PROBLEM TO WORK ON:
Search the records for the word "agent" and pick out every line that has it.

══ TASK INPUTS ══

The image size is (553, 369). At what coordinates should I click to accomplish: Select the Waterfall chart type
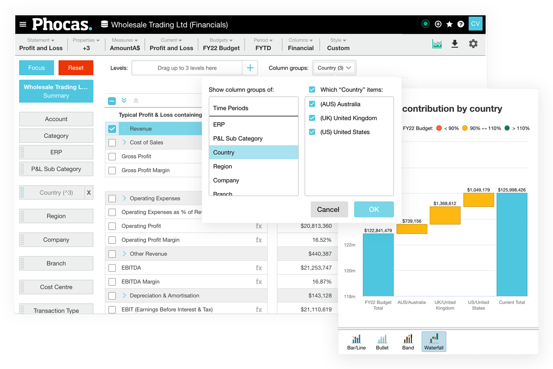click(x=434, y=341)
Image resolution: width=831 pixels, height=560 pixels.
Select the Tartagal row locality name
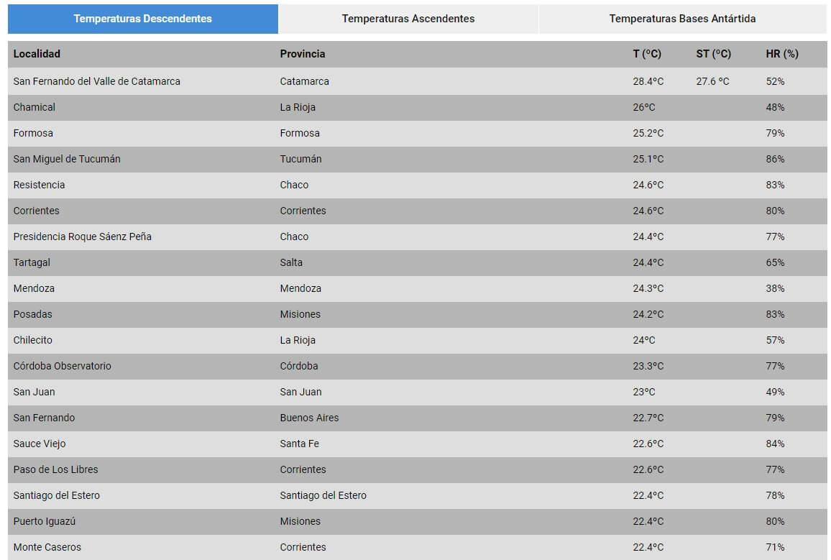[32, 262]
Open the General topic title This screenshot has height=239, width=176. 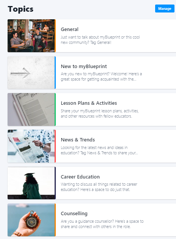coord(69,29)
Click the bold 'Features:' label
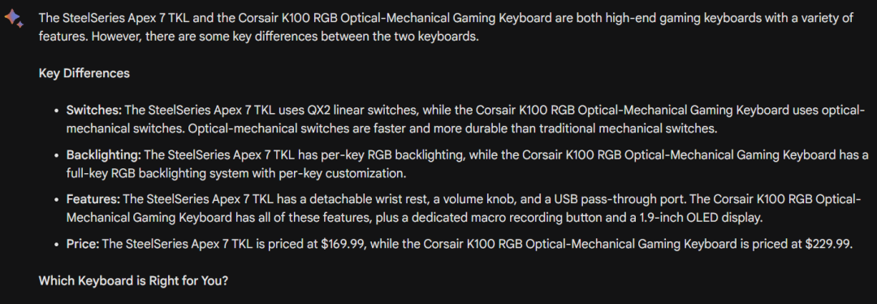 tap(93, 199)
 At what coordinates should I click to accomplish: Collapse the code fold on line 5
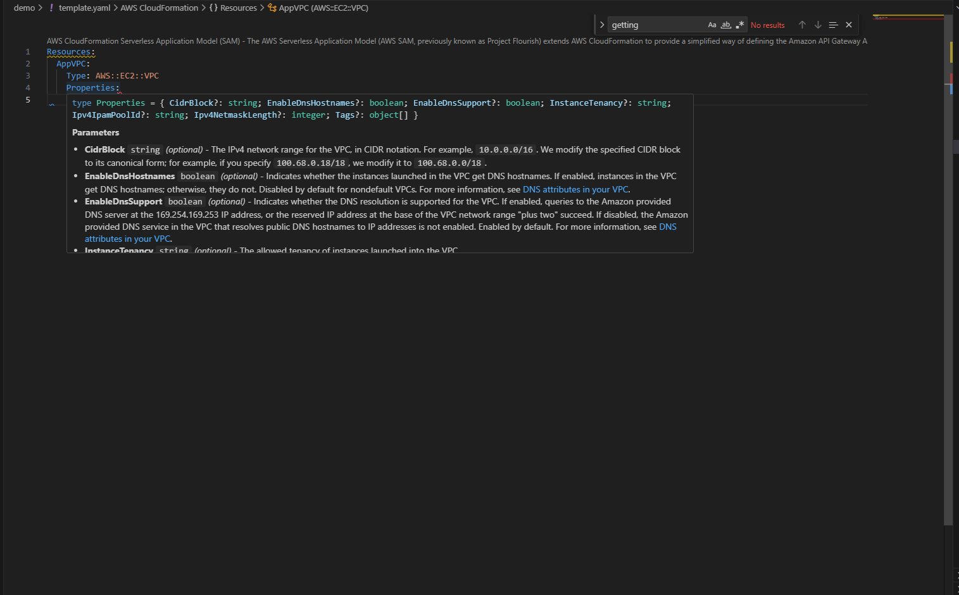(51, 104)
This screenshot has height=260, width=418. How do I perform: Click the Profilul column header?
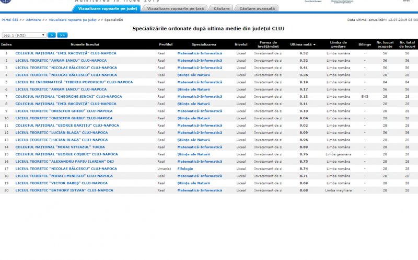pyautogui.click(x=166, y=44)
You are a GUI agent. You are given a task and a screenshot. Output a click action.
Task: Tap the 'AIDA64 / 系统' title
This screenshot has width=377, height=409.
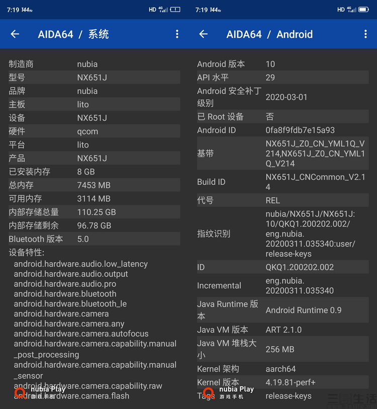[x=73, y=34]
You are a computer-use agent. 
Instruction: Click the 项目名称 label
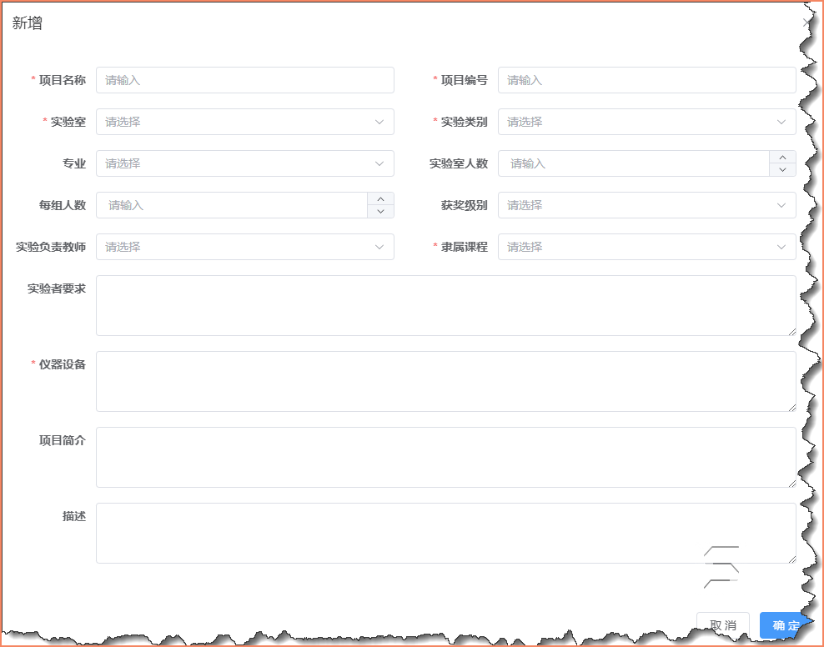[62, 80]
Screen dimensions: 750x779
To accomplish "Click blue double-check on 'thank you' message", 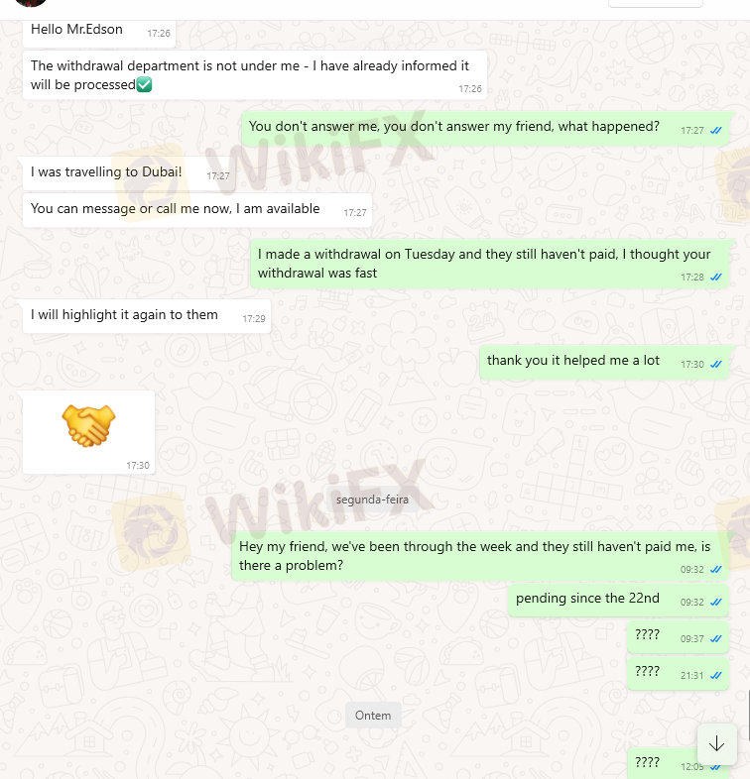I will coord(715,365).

═══

TASK RESPONSE:
You are a GUI agent. You are given a task and a screenshot. Output a click action.
You are a computer-use agent. 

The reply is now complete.